Master pages are like any other ASP.NET pages with a couple of exceptions. They are identified by a .master file extension. Listing 1 (the code is online at www.sys-con.com/dotnet/source.cfm) is an example of a simple master page. Note that instead of the familiar page directive <%@Page%> in a normal ASPX page, the master page has a <%@Master %> directive. Master pages define ContentPlaceholder controls that act as placeholders where content from the content page will be inserted. ContentPlaceholder control is specific to master pages and cannot be declared in a content page. In this example we have defined one ContentPlaceholder control identified as ContentPlaceholder1. A master page can define zero to any number of ContentPlaceholder controls.

Content Pages
The content page is the actual page that a user will request from the server. Content pages are like typical ASPX pages and have a .ASPX extension. However, they differ from an ordinary ASPX page in two ways. The first difference is that a content page has to be associated with a master page, which is done by setting the MasterPageFile attribute in the page directive. Second, all of the content in a Web page must be defined inside a new content control. Any content that is defined outside the content control results in an error. The content control in turn has to be mapped to the Contentplaceholder controls that have been defined in the Master page. Listing 2 shows a content page that refers to Sample.master as its master page. In this example the content page defines a content control called Content1. This content control in turn is mapped to the ContentPlaceholder ContentPlaceHolder1 of the master page by setting the ContentPlaceHolderID.

Sequence of Events
Just like regular ASPX pages, master pages and content pages have events that are fired during the page life cycle. They can also have user controls that need to be initialized. The list below shows the sequence of events in a content page that references a master page.

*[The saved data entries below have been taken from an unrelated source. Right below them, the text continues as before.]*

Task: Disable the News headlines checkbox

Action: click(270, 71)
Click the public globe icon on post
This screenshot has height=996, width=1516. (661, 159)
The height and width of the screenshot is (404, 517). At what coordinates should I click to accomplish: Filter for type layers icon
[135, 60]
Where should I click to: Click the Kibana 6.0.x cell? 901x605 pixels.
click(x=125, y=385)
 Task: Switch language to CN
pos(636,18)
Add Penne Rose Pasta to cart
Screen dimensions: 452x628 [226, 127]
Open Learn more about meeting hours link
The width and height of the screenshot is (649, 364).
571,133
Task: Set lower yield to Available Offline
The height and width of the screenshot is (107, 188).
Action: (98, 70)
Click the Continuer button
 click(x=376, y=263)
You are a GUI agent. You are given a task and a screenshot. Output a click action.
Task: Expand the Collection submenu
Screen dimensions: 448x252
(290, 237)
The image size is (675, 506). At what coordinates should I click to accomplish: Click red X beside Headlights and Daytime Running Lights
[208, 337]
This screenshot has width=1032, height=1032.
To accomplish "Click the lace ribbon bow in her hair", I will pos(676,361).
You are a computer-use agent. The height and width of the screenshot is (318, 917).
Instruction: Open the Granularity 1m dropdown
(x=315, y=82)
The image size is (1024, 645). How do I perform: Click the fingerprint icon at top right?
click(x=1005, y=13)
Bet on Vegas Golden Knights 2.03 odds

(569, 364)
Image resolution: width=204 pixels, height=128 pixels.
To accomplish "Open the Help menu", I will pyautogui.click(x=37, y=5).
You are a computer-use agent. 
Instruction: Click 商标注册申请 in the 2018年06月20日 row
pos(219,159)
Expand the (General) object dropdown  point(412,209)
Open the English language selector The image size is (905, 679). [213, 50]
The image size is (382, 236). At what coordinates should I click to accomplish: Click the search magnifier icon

  1. Controls in the master page are initialized
  2. Controls in the content page are initialized
  3. Master page is initialized
  4. Content page is initialized
  5. Content page loads
  6. Master page loads
  7. Master page controls load
  8. Content page controls load
Creating a Master Page and a Content Page
Now that we have seen what a master page and a content page are, let's see how to create a master and content page using Visual Studio .NET 2005 Beta. Visual Studio allows us to add master pages by choosing an item of type Master Page in the Add New Item option. It also gives us the option to have a code behind page associated with the master page and also select the language of the page. In Figure 2, I add a master page called MyMaster1.master using the Add New Item dialog.

To the master page that I just created, I have added an image, footer, and two content placeholders. Each of the ContentPlaceholder controls that has been added has a unique ID which will be referred to by the content page to insert its content. Listing 3 shows the markup and Figure 3 shows the design view of the master page that I have created. Any content page that uses this master page will automatically inherit the image, the heading, and the footer.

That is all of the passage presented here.